+++ Data supplied
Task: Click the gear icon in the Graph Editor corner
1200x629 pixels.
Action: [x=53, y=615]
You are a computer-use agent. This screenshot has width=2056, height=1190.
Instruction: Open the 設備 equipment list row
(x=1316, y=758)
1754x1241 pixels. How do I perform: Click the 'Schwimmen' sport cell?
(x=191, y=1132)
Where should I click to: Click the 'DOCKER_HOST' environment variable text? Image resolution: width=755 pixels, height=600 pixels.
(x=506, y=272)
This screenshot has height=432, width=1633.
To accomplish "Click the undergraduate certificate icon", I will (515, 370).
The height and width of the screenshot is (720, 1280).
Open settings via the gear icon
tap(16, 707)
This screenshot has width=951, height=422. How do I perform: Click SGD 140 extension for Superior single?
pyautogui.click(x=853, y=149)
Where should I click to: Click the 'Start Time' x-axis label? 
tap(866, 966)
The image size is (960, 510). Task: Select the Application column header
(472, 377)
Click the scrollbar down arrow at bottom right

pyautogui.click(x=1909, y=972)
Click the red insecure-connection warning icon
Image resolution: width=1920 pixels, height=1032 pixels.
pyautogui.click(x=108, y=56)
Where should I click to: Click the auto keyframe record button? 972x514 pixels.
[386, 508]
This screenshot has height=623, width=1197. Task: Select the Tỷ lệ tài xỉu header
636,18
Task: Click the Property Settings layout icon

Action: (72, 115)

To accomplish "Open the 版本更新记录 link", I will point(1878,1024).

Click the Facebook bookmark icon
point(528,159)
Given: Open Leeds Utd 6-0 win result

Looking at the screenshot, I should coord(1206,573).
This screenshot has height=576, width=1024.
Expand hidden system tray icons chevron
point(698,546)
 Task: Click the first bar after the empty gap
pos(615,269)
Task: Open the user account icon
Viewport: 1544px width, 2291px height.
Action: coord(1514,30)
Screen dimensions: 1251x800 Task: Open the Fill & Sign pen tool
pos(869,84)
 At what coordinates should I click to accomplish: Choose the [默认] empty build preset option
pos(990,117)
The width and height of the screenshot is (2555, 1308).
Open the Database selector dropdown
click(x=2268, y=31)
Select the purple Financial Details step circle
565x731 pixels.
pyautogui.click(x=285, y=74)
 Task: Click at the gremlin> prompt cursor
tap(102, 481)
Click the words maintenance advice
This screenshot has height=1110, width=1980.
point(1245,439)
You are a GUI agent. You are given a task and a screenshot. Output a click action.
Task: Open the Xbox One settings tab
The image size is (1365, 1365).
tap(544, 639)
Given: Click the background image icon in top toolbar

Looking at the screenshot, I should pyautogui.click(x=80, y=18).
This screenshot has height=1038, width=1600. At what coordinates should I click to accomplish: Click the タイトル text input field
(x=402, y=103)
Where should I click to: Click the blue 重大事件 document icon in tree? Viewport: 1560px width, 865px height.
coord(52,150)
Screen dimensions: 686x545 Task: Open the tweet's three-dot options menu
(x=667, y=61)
++++++
Repeat the lines above exactly, starting at the line that contains "Screen dimensions: 1251x800" and ending at the line that contains "coord(52,150)".

### Answer for this exercise
Screen dimensions: 1251x800 Task: Open the Fill & Sign pen tool
pos(869,84)
 At what coordinates should I click to accomplish: Choose the [默认] empty build preset option
pos(990,117)
The width and height of the screenshot is (2555, 1308).
Open the Database selector dropdown
click(x=2268, y=31)
Select the purple Financial Details step circle
565x731 pixels.
pyautogui.click(x=285, y=74)
 Task: Click at the gremlin> prompt cursor
tap(102, 481)
Click the words maintenance advice
This screenshot has height=1110, width=1980.
point(1245,439)
You are a GUI agent. You are given a task and a screenshot. Output a click action.
Task: Open the Xbox One settings tab
The image size is (1365, 1365).
tap(544, 639)
Given: Click the background image icon in top toolbar

Looking at the screenshot, I should pyautogui.click(x=80, y=18).
This screenshot has height=1038, width=1600. At what coordinates should I click to accomplish: Click the タイトル text input field
(x=402, y=103)
Where should I click to: Click the blue 重大事件 document icon in tree? Viewport: 1560px width, 865px height.
coord(52,150)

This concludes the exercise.